■ Task instructions ■
List each line of the data in which the string "will" appears.

Start of Block

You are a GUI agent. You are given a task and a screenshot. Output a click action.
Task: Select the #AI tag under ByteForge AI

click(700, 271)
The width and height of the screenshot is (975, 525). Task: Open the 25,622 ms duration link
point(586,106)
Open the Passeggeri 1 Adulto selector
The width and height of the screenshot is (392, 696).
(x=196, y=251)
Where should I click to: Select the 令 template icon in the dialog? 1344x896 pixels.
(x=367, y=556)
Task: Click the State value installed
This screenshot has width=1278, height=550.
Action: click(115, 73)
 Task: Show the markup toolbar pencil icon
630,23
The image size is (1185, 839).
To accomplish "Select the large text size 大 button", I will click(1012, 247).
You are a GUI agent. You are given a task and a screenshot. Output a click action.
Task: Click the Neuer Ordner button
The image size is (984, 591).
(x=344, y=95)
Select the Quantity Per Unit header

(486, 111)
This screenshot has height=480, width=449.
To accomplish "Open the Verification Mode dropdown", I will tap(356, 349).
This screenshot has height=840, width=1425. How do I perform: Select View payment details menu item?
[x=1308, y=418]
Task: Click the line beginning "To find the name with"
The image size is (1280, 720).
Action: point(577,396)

End of Block

■ Exercise solution ■
To accomplish "Select the large text size 大 button", I will click(1012, 247).
To accomplish "Open the Verification Mode dropdown", I will tap(356, 349).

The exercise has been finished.